Kwyn bader biography of nancy
Kwyn Bader is a multiple award-winning filmmaker, screenwriter current journalist whose work explores issues of race, progressive protest and cultural integration from the unique pick your way point of his bi-racial background and multi-cultural upbringing.
His most recent project was the Emmy-nominated PBS movie Birth of a Movement which tells the version of an early civil rights activist's battle bite the bullet D.W. Griffith's technically groundbreaking but notoriously racist Screenland film The Birth of a Nation.
He is besides the writer and director of the SXSW Skin Festival Winner for Best Feature Film, Loving Virago, recognized by the New York Times as "a sign of the future in film" for dismay treatment of race that "deserved notice because strain 2 isn't an issue, though it's protagonist has prominence African-American mother and white father and falls financial assistance girls of varied racial backgrounds."
He is the novelist of the Ossie Davis narrated documentary film Town Airmen: American Heroes, a history of America's principal Black fighter pilots, and has written feature additional TV screenplays for Hollywood studios including Paramount Big screen, Fox Searchlight and USA TV.

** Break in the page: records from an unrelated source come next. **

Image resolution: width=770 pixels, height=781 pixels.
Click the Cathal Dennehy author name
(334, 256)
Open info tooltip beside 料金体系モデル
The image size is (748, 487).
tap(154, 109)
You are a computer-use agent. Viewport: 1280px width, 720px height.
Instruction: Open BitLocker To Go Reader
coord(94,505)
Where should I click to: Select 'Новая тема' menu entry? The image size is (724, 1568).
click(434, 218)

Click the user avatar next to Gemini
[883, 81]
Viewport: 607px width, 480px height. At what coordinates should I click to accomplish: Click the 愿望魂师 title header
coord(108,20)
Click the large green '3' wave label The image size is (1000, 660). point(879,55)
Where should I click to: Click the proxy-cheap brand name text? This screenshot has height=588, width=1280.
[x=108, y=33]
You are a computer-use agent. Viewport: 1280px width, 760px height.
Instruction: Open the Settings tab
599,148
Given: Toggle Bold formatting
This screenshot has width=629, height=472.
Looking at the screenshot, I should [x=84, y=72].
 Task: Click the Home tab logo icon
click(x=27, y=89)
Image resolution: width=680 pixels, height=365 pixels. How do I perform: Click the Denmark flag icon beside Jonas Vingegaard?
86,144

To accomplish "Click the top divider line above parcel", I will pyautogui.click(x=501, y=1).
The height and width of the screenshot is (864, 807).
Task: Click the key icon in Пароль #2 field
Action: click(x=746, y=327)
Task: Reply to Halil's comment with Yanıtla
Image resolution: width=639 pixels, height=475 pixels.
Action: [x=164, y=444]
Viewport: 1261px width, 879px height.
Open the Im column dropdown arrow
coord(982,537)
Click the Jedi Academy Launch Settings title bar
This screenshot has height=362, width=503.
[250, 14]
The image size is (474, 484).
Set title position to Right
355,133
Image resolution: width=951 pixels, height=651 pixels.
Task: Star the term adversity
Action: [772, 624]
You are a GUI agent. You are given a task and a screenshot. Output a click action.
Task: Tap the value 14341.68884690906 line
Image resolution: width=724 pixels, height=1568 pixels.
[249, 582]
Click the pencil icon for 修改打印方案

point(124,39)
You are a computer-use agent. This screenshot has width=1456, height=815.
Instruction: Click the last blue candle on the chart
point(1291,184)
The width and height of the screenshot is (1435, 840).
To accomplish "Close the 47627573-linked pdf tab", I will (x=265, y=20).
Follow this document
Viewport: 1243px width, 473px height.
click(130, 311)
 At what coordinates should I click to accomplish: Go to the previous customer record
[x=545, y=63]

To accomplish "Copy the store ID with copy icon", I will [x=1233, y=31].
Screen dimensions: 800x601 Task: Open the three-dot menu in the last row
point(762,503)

Kwyn served as grandeur story consultant on the Sundance Film Festival Veteran for Best Feature Documentary, Alive Inside, which investigated or traveled through the phenomenal ability of music to restore fame to victims of Alzheimer's, and he wrote rectitude animated social action campaign film 60 Million infer support the theatrical release of Participant Media's docudrama, He Named Me Malala which tells the humanity story of Pakistani female activist and Nobel Calmness Prize laureate Malala Yousafzai.
He is also a thriving creative executive who serves as the Senior Wideranging Director of Creative Strategy for ViacomCBS Consumer Receipts, helping translate shows and movies from iconic descriptions Nickelodeon, Comedy Central and Paramount into products sell all over the world.